It's more powerful, but I understand the async painful point you made.
Here https://github.com/whatwg/html/issues/2993#issuecomment-326547102
I've proposed a way to retrieve a UID from either attributes or content, which is, I believe, similar to the API you want to retrieve particular templates.
It does seem this issue has kind of exploded. Everyone has interpreted the OP as if it's interested in helping with their particular problem. Roughly:
This is all interesting discussion, and I don't want to discourage it. But I do want to highlight that it's unlikely we'll end up solving all of these problems with a single API. The OP was specifically spun off of #2827, which is more about progressive rendering (thus, async, streams, and no template interpolation). I just want people to be aware that we may solve that separately, and and leave templating and an integer-based instruction set for tree construction to other APIs.
Of course by now this thread is mostly about templating engines and their needs, so maybe it should be repurposed. We'll see where the discussion takes us :). Personally I am with @justinfagnani that template parts is the most promising direction so far for that particular problem.
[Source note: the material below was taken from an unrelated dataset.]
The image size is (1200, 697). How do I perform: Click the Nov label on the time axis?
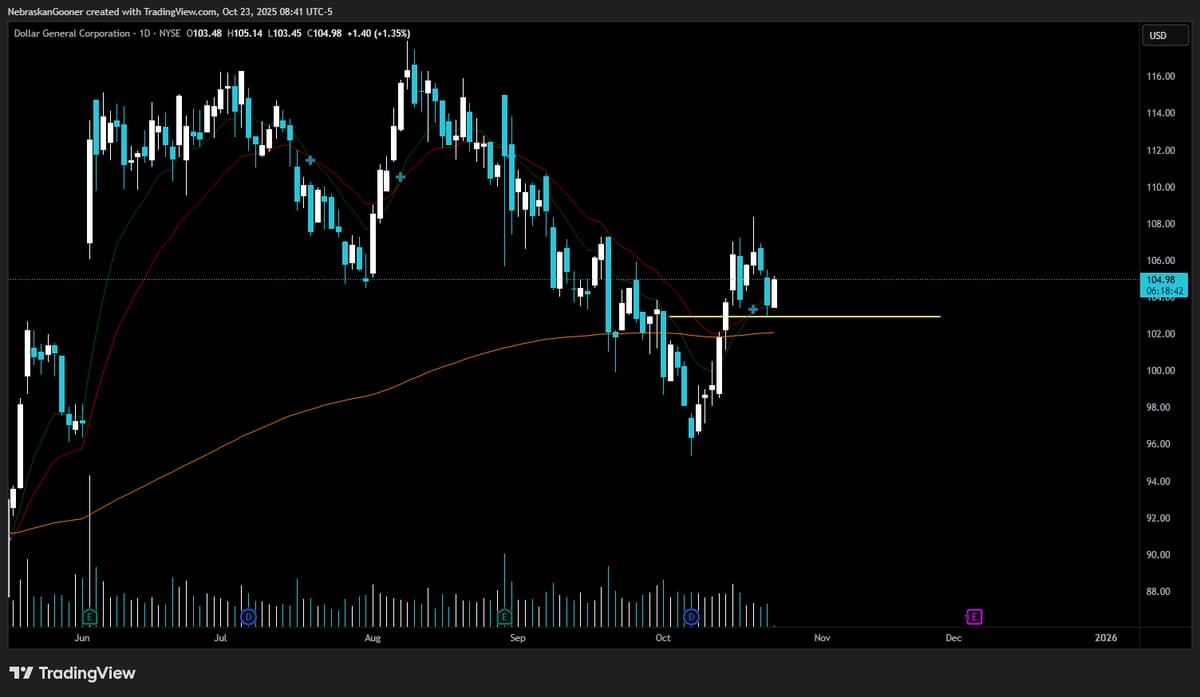click(x=822, y=637)
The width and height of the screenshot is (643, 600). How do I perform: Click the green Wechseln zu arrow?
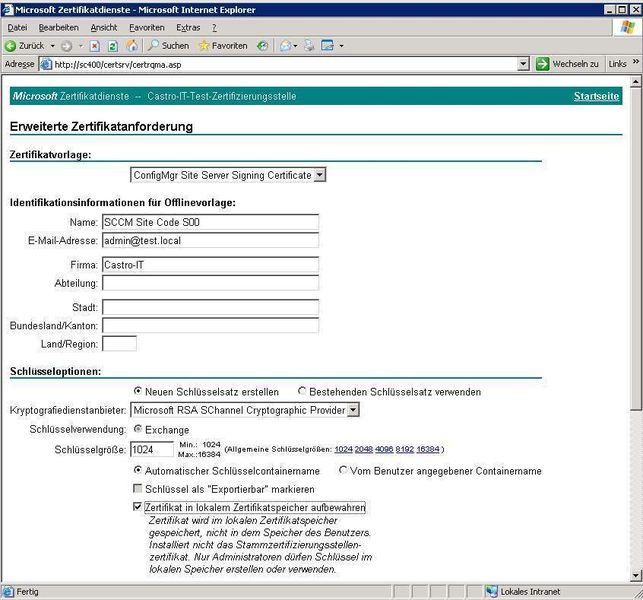click(x=542, y=64)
I think @wycats has a reasonable point that if we want to provide a low-level parser API that can also be used in workers, the result of that needs to be some kind of changeset that can be applied to trees. That's also roughly how off-the-main-thread parsers in browsers need to be modeled today. Finding the primitives upon which the whole thing is built seems like the best idea to me given past frustration with higher-level alternatives that don't quite address the needs.
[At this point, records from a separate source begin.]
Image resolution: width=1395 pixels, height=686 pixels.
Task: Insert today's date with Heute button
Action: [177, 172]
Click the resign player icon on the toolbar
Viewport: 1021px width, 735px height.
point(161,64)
@annevk sure, if the point of this feature was workers, then a change list might make sense. But I am personally more interested in allowing the browser to do work in an asynchronous and streaming fashion, instead of focusing on workers. That async/streaming fashion could be potentially off-thread if that provides some benefit, but purely as an implementation detail.
For example, browsers are likely to start just using the main thread, just asynchronously to prevent jank. Then later they may investigate using native threads, which they can do much more effectively than JS. JS can only put binary data in shared memory, whereas browsers could put actual C++ Node objects. (Not that those are thread-safe today, but it's a possible future implementation strategy.)
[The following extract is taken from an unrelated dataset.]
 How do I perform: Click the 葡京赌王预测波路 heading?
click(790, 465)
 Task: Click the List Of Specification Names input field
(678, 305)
Stated another way, I don't think it's correct to identify a change list as an underlying primitive. It's a new high-level API aimed at a very specific, new use case; it's not related to the primitives that currently underlie streaming HTML parsing.
What kinds of errors? @jakearchibald, @inikulin, et. al
I mean where the HTML spec says to "report an error." I strongly agree with @domenic et al that we should not make a different/strict syntax for HTML. Whether/where errors are reported is a relatively unimportant detail, let's worry about it later.
@jakearchibald, I think we would need to build a controller which balances not only parsing and tree construction work, but append, style, layout and paint work. In the worst case lets say the controller is terrible and behaves like innerHTML; is this feature still worth it? What's the point where it becomes compelling?
One benefit of keeping this API pretty high-level without hooks into substitution, states, etc. is that in future when there's something like "async append" the existing uses of the API could become async appends, just with the UA doing the commit ASAP.
Crudely, DOM Ranges can point to an element and an offset. The DOM doesn't have a way to point to tag names, attribute names or values. Additionally, tag names can't be changed later. So if hole finding is a thing, it needs to either happen as part of tokenization or have some restrictions placed on it to make sense.
The HTML templating system I worked on in 2007 got a lot of benefit out of requiring that a substitution did not flip the HTML parser into different modes. That system also cared about semantics, for example, that a given attribute value contains script. The HTML parser doesn't but our (Blink's) built-in XSS protection knows which attribute names are event handlers and so on. If the there was a tokenization-level API supporting (or even requiring) those sort of restrictions could be useful.
I think if you want to construct elements from a worker, HTML's text serialization is a hard format to write correctly and read correctly. This parsing API could help make the reading side of things better but doesn't do anything for writers. HTML's text serialization is primarily useful because there's a good chance you already have your data in this format.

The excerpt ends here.